At first glance, the benchmarks make for difficult comparisons and may lead to confusion, since the server systems (nodes) in which the run may have 2, 4, 8, or 16 chips on board. Comparing a 2 Intel Xeon CPU server to an NVIDIA DGX-2h behemoth with 16 V100 accelerators is hardly fair or useful. Luckily, the MLPerf results specify how many chips were used, so one can normalize the results to allow for a chip-to-chip comparison—as NVIDIA has done in Figure 1. At least this works in theory; more on this later.
This chip-level comparison is interesting, as the results contradict the claim that a special purpose ASIC should produce superior results over a GPU. Still, nearly all serious Deep Learning training is done “at scale,” using dozens or even hundreds of accelerators. In other words, MLPerf allows results that demonstrate performance at scale as well as single node performance. Once again, NVIDIA wins out, as shown in Figure 2 below. What strikes me as odd is the complete lack of submissions by Google on the three other benchmarks. Hopefully, the company is still in process here.
As is usually the case with benchmarking, the companies are always anxious to show their side of the story. Google posted a blog that claims that it, not NVIDIA, had the best performance. See Figure 3 for the gist of its claims. Google portrays its results as being normalized to 16 accelerators, but in fact it used 20, with 4 older V2 TPUs doing the work of validating the accuracy of the predictions (see the little “4” in the circle?). In NVIDIA’s case, this work is done by the same GPUs that are doing the training in the DGX-2 system, so this seems more like a 20 to 16 accelerator comparison to me. A Google spokesperson explained that its approach was intended to be more cost-neutral between two configurations, saying “The best way to compare very different systems is via cost. Our MLPerf post compared the closest-available system configurations, each of which used 16 chips for training, which is the bulk of the compute.” That makes sense, but Google is still ignoring the fact that it used 4 more chips for work that NVIDIA incorporated in the 16 GPUs, detracting from its claims of superiority.
I’d also point out Google did not compare to the newer DGX-2h, the higher power and performance server NVIDIA announced last month, which delivered a modest 3.9-minute advantage over the DGX-2. Not a huge difference, but when combined with the fact that Google used 25% more TPUs to get these results, one can see that NVIDIA indeed is the faster chip. Still, to Google’s credit, it is close for ResNet-50 (image classification).
From these results, I conclude that:
NVIDIA V100 remains the fastest AI accelerator, as measured by single chip and performance at scale across a wide range of important workloads, especially when one normalizes for constant accelerator count.
Google’s results for image classification were nearly on par with NVIDIA, which is impressive. However the TPU does not perform as well on other AI tasks, and was notably MIA for 4 out of the 7 benchmarks the companies had agreed were important.
Intel’s results were far behind both NVIDIA and Google; however, they were respectable and show that general-purpose CPUs can be used for training DNNs (without waiting days or weeks for results) if you don’t want to spend a lot of money on accelerators.
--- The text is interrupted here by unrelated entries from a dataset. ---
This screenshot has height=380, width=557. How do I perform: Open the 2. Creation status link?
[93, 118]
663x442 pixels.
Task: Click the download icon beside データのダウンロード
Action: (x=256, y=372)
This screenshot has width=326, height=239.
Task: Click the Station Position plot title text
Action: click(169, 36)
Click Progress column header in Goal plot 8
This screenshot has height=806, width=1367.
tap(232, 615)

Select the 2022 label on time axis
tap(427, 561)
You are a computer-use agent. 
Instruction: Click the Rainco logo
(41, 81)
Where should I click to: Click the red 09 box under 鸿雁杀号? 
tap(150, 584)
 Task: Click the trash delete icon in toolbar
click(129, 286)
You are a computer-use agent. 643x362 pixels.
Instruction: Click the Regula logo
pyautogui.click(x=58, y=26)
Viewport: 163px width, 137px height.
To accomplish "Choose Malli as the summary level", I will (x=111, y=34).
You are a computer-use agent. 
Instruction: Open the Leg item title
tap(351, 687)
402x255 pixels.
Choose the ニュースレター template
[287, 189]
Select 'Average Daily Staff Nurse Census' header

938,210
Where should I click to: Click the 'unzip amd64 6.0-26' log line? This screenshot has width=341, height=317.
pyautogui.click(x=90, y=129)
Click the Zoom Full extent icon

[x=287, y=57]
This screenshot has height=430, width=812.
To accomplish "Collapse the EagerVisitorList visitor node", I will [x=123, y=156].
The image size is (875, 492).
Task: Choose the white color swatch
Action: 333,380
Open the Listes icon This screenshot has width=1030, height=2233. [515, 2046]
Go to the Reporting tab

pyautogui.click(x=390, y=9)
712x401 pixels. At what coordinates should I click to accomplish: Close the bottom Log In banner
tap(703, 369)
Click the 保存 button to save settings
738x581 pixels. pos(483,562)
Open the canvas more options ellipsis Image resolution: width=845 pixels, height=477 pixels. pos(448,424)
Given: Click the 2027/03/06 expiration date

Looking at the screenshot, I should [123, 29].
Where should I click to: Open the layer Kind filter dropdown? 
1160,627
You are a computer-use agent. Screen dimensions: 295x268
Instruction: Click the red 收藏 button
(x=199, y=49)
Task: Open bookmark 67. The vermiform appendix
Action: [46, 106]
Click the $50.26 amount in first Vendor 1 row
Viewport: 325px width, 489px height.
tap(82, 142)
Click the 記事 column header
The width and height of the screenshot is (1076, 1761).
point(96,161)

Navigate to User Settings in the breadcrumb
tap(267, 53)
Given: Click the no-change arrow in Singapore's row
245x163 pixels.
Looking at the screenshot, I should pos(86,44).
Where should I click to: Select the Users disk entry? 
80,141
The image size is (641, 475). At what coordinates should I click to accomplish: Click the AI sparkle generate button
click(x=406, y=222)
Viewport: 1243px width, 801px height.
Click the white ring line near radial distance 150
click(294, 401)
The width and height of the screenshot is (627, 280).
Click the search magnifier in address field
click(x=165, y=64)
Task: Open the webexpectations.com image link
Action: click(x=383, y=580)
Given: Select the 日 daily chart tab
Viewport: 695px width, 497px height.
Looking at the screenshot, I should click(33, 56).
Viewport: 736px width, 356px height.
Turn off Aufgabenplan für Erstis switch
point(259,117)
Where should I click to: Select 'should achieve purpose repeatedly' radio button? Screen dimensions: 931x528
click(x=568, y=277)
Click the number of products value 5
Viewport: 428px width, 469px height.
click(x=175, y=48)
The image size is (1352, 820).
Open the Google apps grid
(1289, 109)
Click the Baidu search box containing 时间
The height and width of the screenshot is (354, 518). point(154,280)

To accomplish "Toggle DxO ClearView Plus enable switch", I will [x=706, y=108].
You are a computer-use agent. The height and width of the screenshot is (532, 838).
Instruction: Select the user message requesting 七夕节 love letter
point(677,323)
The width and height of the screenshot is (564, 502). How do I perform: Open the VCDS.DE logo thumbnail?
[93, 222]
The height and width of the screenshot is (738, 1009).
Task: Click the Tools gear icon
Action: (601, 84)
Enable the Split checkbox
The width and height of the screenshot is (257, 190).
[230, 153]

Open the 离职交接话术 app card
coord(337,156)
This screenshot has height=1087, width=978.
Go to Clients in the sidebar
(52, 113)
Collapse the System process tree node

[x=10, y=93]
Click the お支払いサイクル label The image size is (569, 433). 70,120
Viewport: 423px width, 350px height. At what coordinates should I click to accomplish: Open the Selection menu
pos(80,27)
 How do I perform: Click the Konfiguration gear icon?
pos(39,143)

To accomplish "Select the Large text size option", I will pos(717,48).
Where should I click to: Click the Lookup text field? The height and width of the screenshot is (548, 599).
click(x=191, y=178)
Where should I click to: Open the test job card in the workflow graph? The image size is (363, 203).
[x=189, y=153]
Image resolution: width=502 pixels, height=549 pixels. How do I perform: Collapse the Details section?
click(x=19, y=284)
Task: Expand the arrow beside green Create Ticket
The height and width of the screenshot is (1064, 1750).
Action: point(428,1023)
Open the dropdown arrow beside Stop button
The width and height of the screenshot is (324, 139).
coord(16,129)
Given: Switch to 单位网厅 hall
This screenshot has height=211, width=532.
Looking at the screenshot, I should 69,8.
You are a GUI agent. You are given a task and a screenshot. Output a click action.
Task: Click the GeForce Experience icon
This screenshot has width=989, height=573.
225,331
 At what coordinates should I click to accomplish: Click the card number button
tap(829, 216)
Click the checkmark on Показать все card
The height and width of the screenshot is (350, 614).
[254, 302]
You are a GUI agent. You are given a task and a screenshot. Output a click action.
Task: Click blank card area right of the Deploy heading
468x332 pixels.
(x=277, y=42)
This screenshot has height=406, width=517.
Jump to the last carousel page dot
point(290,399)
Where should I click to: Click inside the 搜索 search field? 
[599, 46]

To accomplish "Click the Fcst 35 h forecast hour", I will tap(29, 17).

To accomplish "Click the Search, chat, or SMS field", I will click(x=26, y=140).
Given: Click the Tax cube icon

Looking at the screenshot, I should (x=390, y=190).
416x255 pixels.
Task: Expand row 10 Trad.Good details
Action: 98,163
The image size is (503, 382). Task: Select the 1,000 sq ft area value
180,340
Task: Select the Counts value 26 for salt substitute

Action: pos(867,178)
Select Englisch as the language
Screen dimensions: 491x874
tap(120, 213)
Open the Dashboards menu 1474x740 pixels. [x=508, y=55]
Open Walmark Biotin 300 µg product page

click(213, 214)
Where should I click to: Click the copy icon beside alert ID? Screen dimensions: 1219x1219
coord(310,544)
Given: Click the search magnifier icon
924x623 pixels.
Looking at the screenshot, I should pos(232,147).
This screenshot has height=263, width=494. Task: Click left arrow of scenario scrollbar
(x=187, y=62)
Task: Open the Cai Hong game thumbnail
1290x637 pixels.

The lack of any submissions by other accelerator providers such as AMD and a slew of startups is indicative of the fact that they are all still a work in progress. This story will get a lot more interesting once they deliver working silicon and systems, with benchmarks for both training and inference.
Finally, I would point out that NVIDIA is still the only game in town for accelerating neural network training using on-premises infrastructure, in any cloud service (AWS, Azure, Alibaba) other than GCP, or even in any GCP-hosted training other than for TensorFlow. Consequently, this is all a bit of a tempest in a teapot.
Nonetheless, NVIDIA’s breadth of AI hardware and software solutions, TensorCore performance, ease-of-use with the Nvidia GPU Cloud repository, and global ecosystem in AI production and research will keep NVIDIA in the lead for some time to come.